The San Fernando Valley’s economy survived the pandemic well and is expected to grow 4.4 percent this year – faster than the Los Angeles metro area, California and the nation as a whole, according to economists who recently reported on the state of the Valley economy.
“The San Fernando Valley is still a real economic hotspot, which provided it a degree of insulation” from the worst aspects of the pandemic, said Matthew Fienup, executive director of the Center for Economic Research and Forecasting at California Lutheran University in Thousand Oaks. Fienup and his colleague at the center, Dan Hamilton, who is director of economics, have analyzed the Valley economy since 2016.
The coronavirus pandemic certainly hurt. The Valley’s equivalent of a gross domestic product declined 5 percent in the pandemic year 2020 – worst than many other areas – but bounced back big last year, growing 9 percent – better than most.
The economists said the Valley’s economy is expected to outperform other regions not only this year but in coming years. However, growth will be tethered by what they expect will be a slower U.S. economy and by towering housing costs, which by one measure, appear to be higher in the Valley than anywhere else in the country.
Fienup delivered his report Feb. 28 at the Hilton Woodland Hills hotel at the Valley Economic Forecast breakfast, attended by more than 100 local leaders. The event is put on by the Business Journal. Reports by Fienup and Hamilton begin on page 18 of this issue.
Through the years of studying the Valley’s economy, the economists regularly said the Valley outperforms just about all other regions of the state not named Silicon Valley. The same is true now. Economic growth this year is expected to be 3.4 percent in the greater metropolitan Los Angeles area, 3.8 percent in California and 3.1 percent in the United States – lower than the 4.4 percent expected in the Valley.
Likewise, job growth is expected to be 5.2 percent this year in the Valley. That’s greater than the 3.7 percent expected for Metro L.A., 4 percent in California and 3.3 percent for the country.

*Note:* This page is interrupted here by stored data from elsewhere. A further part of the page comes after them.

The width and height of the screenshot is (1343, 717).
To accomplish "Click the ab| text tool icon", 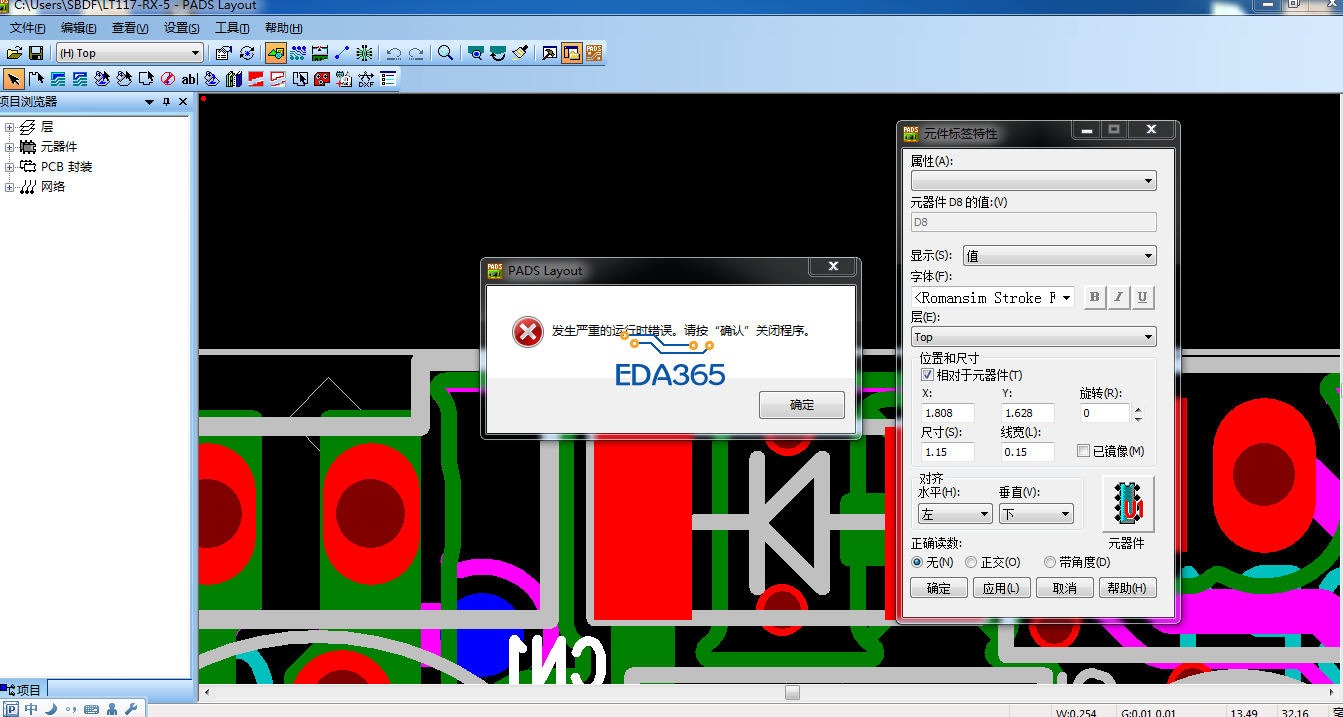I will (189, 79).
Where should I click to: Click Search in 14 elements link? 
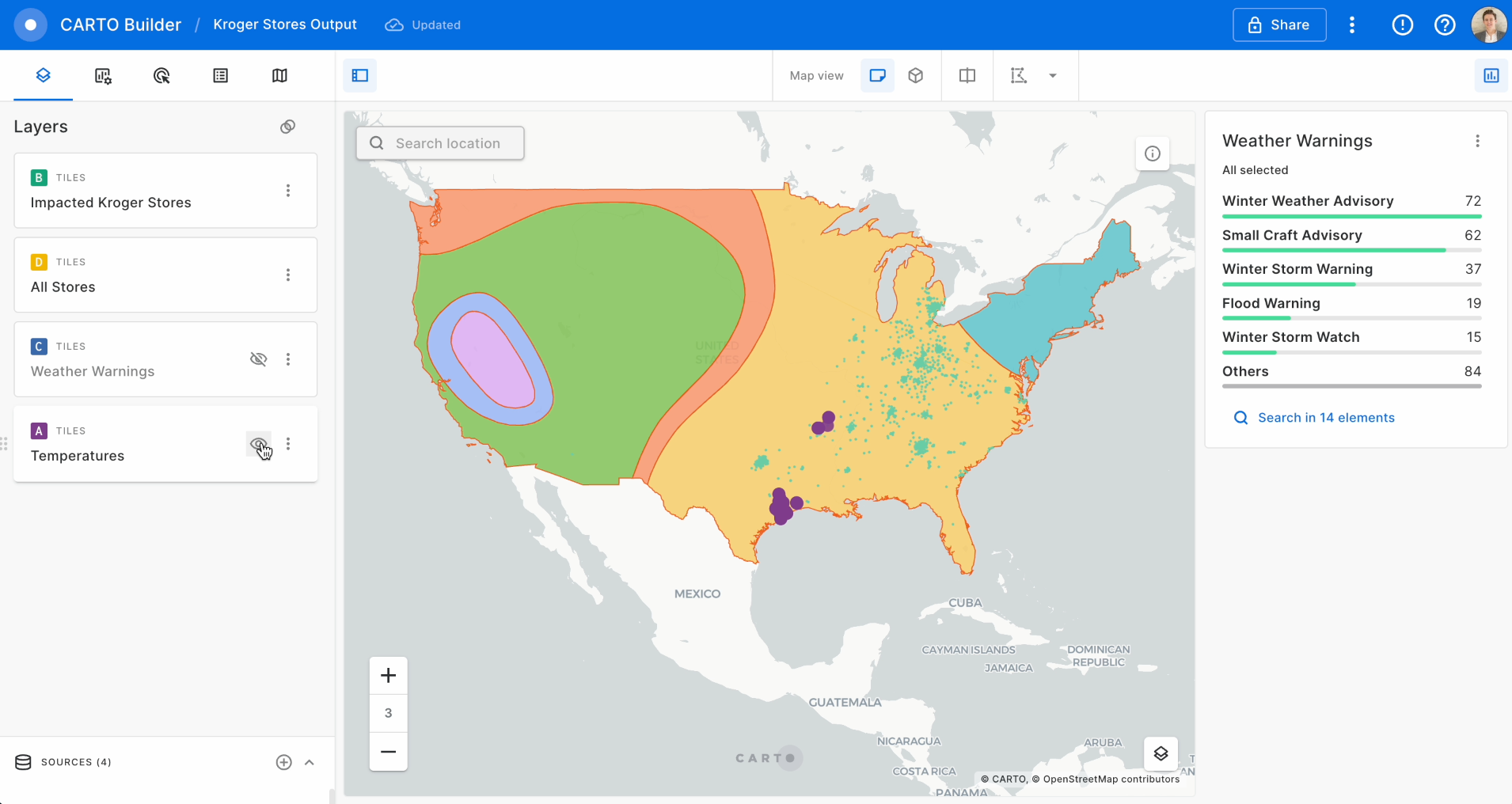(1325, 418)
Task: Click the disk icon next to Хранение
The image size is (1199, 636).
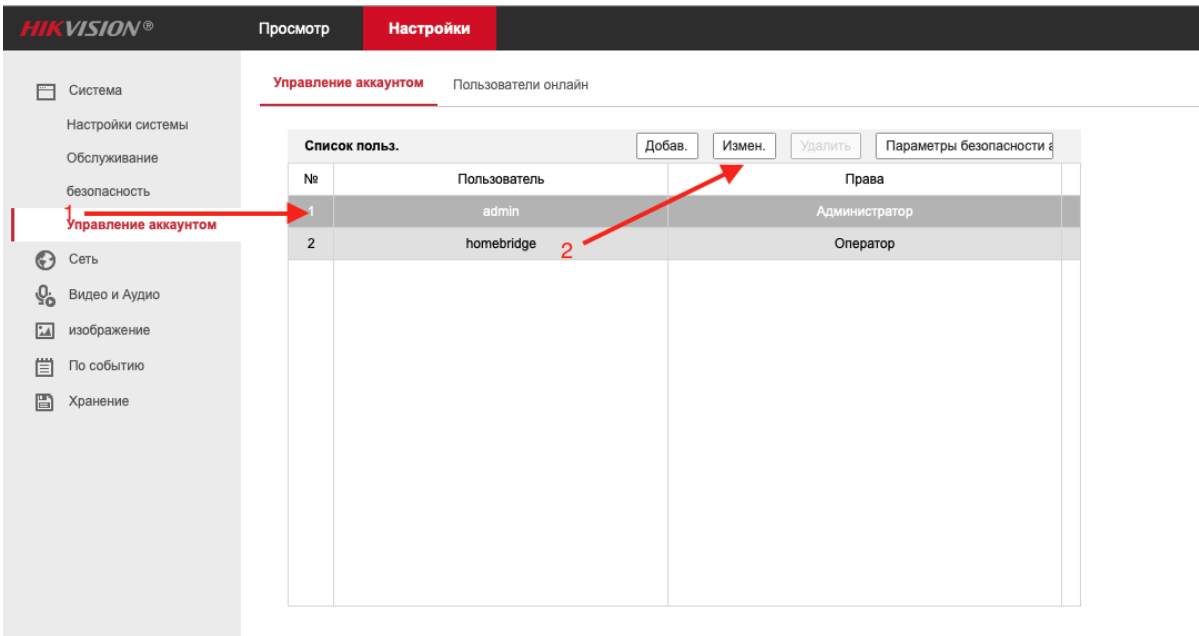Action: pyautogui.click(x=42, y=400)
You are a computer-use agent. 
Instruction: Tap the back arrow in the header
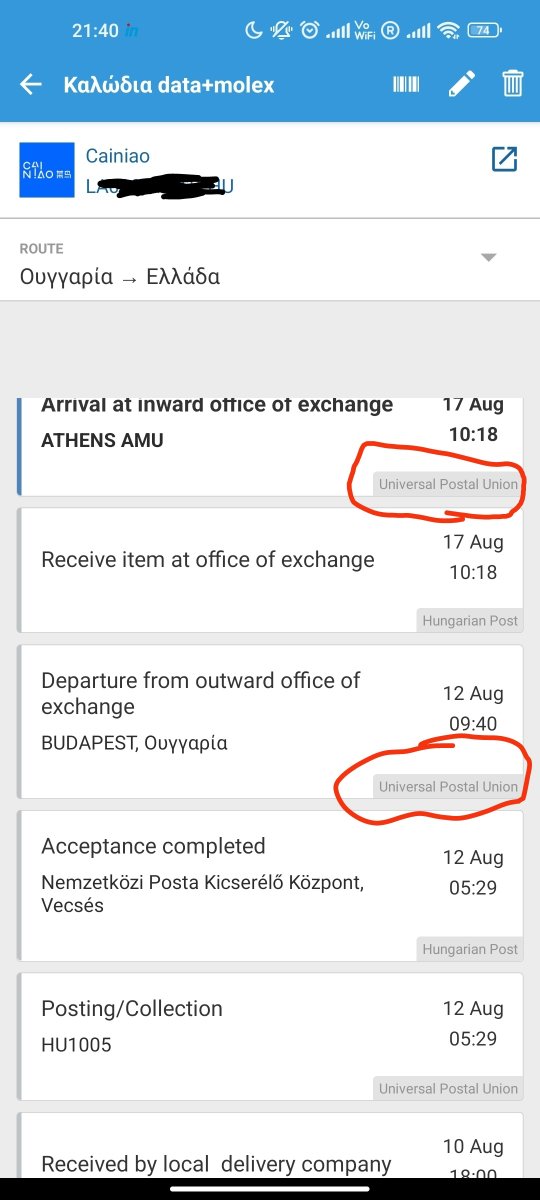(31, 84)
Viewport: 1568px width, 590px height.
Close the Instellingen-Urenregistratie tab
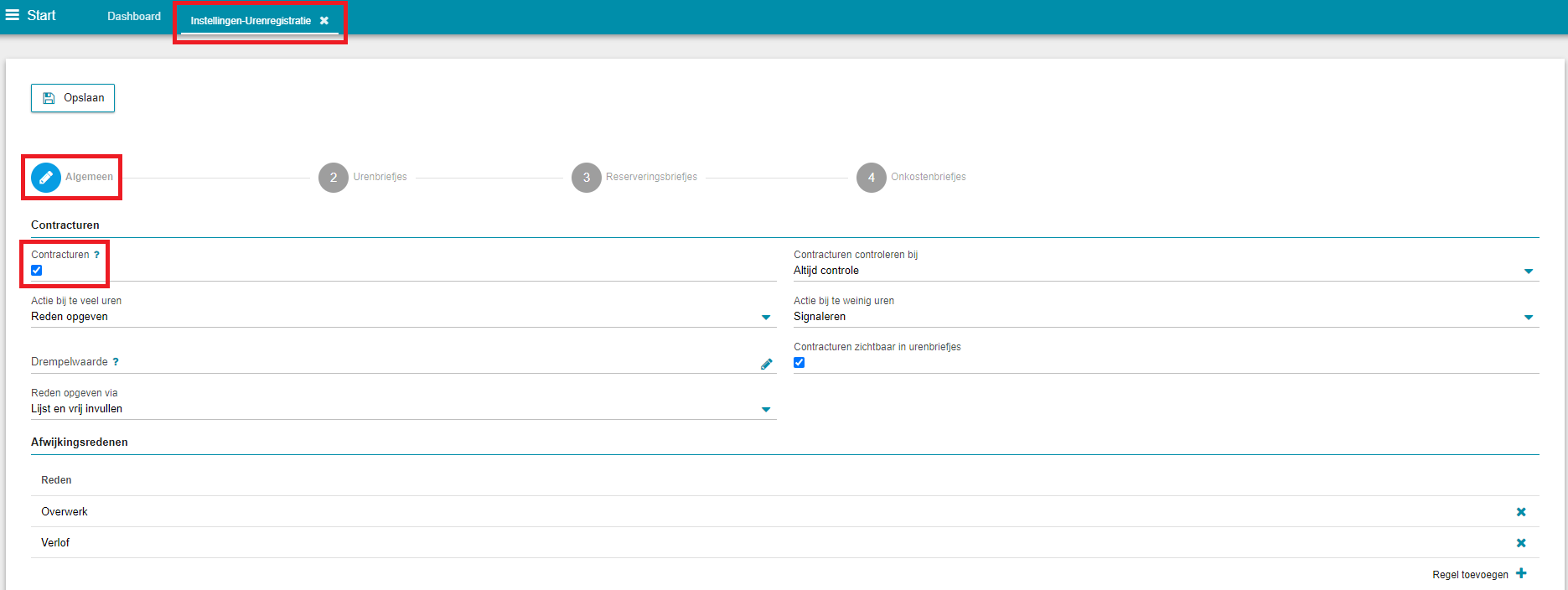pyautogui.click(x=324, y=21)
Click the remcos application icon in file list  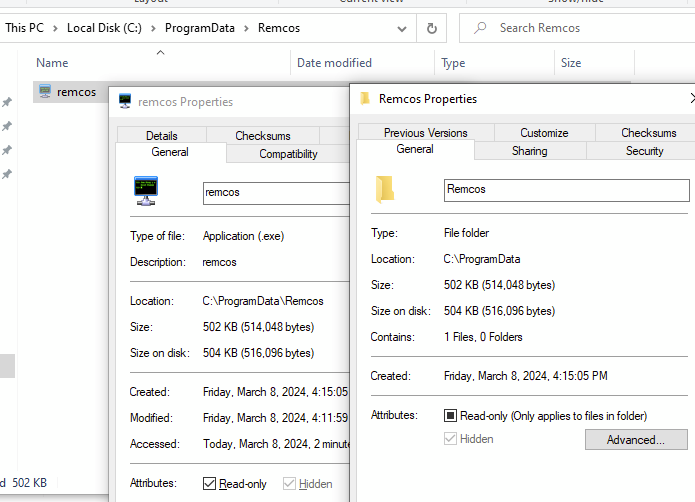[x=44, y=92]
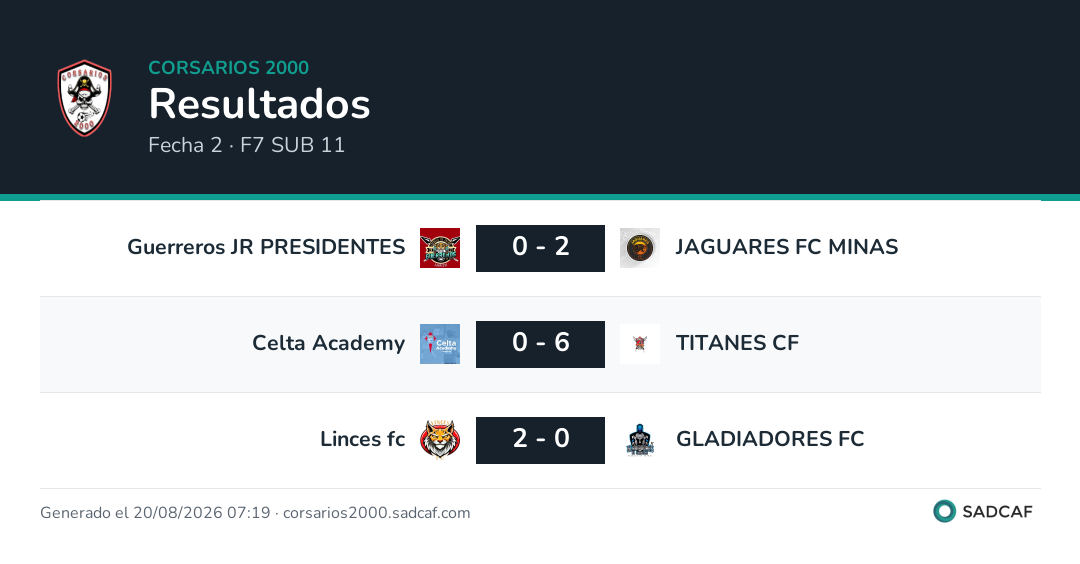Image resolution: width=1080 pixels, height=564 pixels.
Task: Click the SADCAF teal ring icon
Action: (944, 511)
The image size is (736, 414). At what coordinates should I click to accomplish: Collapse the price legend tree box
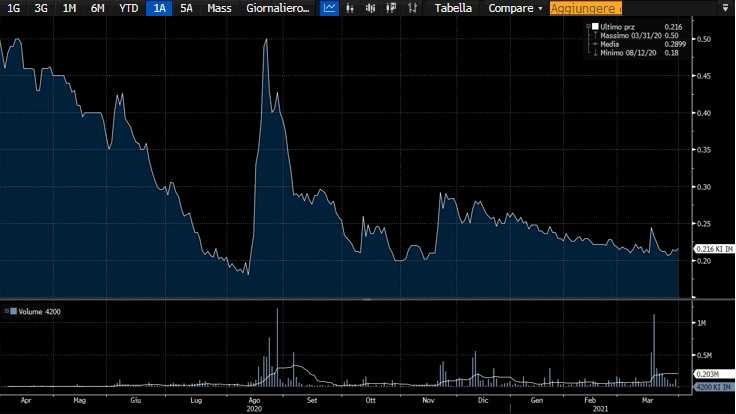coord(587,26)
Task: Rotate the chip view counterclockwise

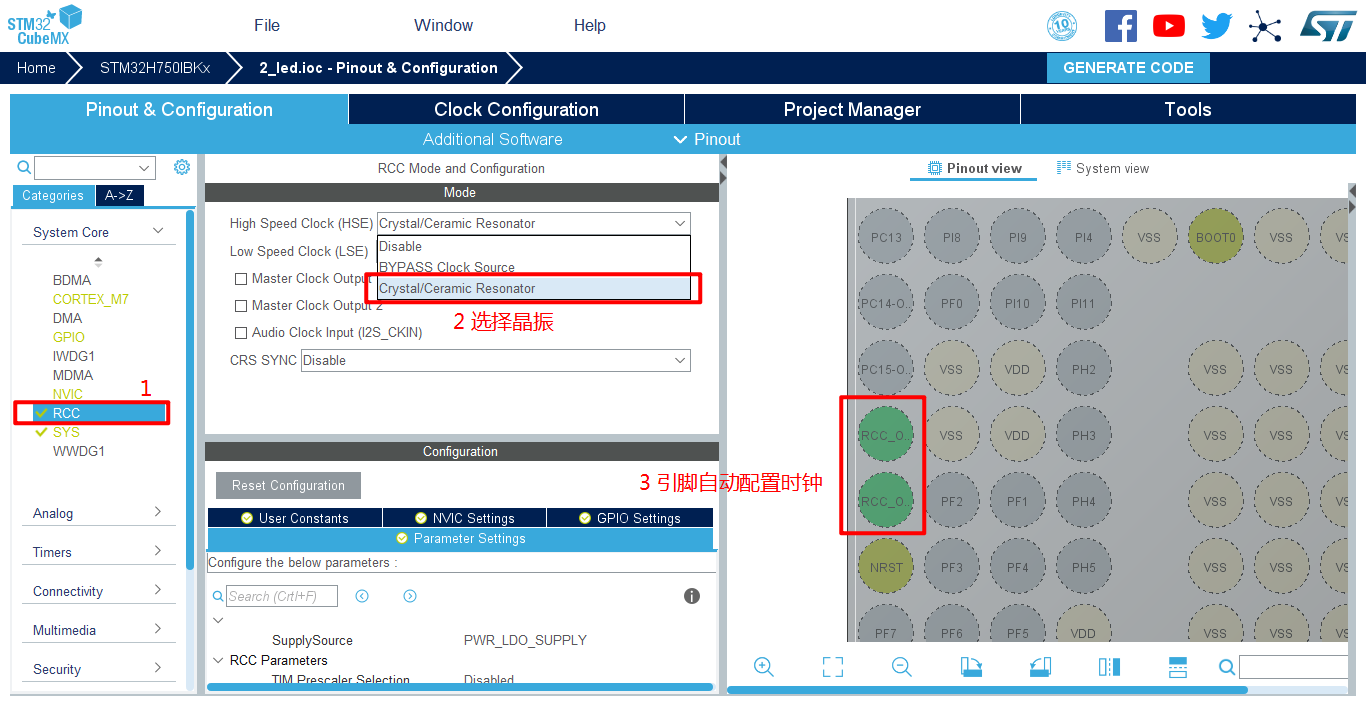Action: coord(1040,667)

The Valley enjoys broad based growth, Fienup said. In the years leading up to the pandemic, “every single sector of the nonfarm economy experienced gains in output.” The standout sector is one called Information and Technology. That category includes software engineering, internet development and – significantly for the Valley – motion picture production and post-production. Not only was Information and Technology fast growing, but it includes the highest-paying jobs.
However, the pandemic was hard on that sector. From 2007, the eve of the Great Recession, to the start of the pandemic, jobs grew 14 percent in Information and Technology. But today, two years after the onset of the pandemic, jobs in that sector are down 8.6 percent from the eve of the Great Recession.
“That is to say, the pandemic succeeded in undoing more than a decade of labor market gains in a sector which has been a source of well-paying, family sustaining jobs and which has been vital to the robust growth enjoyed by the Valley over the past decade,” Fienup said. Interestingly, he added, the economic output from that sector is up more than 100 percent from 2007, “so the impacts are seen much more obviously in jobs than in GDP.”
One big drawback for the Valley is housing prices. By one measure, they are more expensive than anywhere else.
The median house price in the Valley last year was nearly $919,000. That’s not the highest price relative to other regions in the state and country, but it is very high compared to the lower household income in the Valley.
The median home price in the San Fernando Valley was 11.8 times the median household income of Valley residents, Hamilton wrote. That multiple is higher than the Los Angeles metro at 10.3 and much higher than the United States at 5.2. In fact, no place is higher than the Valley, Fienup said.
By January, the median house price in the San Fernando Valley had climbed to $967,000. That’s up a dramatic 30 percent from $740,000 in April 2020 when the coronavirus pandemic depressed the median price to its recent nadir.
That means the median house price in the Valley escalated a stunning $10,000 a month for 20 months.
“Families who cannot afford the home prices will migrate to another region in the United States when they can,” Hamilton wrote. That’s not good for the economy. “Population growth and economic growth are well-known to have a consistent, strong, positive correlation. Net out migration and slow population growth potentially indicate a slowing of the Valley’s economy over the next decade.”
Another headwind is the distinct possibility of a slower U.S. economy, Fienup said. Both job growth and economic output are expected to slow over the coming two years because of that, but the Valley is still expected to outperform most other regions.
“U.S. growth is forecast to slow significantly in response to the extraordinary monetary and fiscal interventions of the past two years,” Fienup wrote. “Even in the face of this headwind, we still believe that the underlying strength of the San Fernando Valley economy will continue to provide a degree of insulation from this broader macroeconomic trend. The Valley economy is forecast to continue to grow more rapidly than the nation, the state of California and the L.A. Metro area for the foreseeable future.”